The song was issued as the fifth single from Clean Bandit's debut studio album, New Eyes (2014). The single and its remix EP were first released in Ireland on 16 May 2014, and was released in the United Kingdom on 18 May 2014.

Music video
The music video was filmed in Cuba. It was released onto YouTube on 2 April 2014 at a total length of four minutes and seventeen seconds. The video was made by the group and features Sharna Bass, who provides vocals for the track.
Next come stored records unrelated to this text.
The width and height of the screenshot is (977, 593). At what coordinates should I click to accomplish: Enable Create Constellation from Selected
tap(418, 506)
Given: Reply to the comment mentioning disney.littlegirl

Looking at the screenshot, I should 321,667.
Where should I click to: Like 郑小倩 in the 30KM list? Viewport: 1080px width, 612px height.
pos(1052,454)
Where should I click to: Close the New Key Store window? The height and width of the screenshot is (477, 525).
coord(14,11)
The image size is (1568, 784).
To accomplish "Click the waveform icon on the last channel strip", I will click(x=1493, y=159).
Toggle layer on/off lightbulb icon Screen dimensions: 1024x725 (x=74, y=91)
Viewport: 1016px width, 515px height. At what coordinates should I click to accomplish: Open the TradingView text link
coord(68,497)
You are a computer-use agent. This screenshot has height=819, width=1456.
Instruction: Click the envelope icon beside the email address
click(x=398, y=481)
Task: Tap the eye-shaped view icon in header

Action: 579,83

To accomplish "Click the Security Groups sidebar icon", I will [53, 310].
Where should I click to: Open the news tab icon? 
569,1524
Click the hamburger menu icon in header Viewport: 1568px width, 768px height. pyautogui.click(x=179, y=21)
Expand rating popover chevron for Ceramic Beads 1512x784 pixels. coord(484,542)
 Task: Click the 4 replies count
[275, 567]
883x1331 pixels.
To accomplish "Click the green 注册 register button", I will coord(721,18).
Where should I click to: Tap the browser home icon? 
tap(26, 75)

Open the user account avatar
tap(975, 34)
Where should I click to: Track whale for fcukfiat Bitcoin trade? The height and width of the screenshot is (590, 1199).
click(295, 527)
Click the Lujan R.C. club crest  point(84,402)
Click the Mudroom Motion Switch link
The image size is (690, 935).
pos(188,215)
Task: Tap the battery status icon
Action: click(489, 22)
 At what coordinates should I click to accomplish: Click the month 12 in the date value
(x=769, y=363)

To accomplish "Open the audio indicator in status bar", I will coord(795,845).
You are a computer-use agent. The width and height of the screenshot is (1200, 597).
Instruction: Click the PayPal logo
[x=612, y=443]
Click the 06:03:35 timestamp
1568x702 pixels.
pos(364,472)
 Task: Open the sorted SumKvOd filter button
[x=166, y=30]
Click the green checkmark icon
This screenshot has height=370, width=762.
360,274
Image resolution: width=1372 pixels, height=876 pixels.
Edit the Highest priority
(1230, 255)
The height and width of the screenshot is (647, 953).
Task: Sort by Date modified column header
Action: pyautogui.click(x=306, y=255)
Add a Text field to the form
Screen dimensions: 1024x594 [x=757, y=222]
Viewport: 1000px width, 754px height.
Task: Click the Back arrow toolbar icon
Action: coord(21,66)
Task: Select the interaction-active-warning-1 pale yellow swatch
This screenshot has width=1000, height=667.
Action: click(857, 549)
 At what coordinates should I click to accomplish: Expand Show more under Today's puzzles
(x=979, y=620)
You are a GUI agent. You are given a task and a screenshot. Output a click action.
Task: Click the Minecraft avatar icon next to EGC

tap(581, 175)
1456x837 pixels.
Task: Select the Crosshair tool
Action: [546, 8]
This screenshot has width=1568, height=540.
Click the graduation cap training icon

As of April 2018, the video has received more than 34 million views.

Critical reception
The Guardian said that "there's a lot going on in the recent single Extraordinary – steel drums, pizzicato strings, rumbling timpani, cut-up vocal samples, chattering electronics – but you'd never notice, partly because the production is so polite and anaemic that it saps the constant musical shifts of their power, and partly because it's all buried underneath another rotten song, this time a kind of uplifting Emile Sandé-esque ballad: the result is about as extraordinary as branch of Tesco Express".

Track listing

Charts and certifications

Charts

Certifications

Release history

References

2014 songs
Warner Music Group singles
2014 singles
Clean Bandit songs
Songs written by Jimmy Napes
Songs written by Jack Patterson (Clean Bandit)
Songs written by Grace Chatto
Song recordings produced by Mark Ralph (record producer)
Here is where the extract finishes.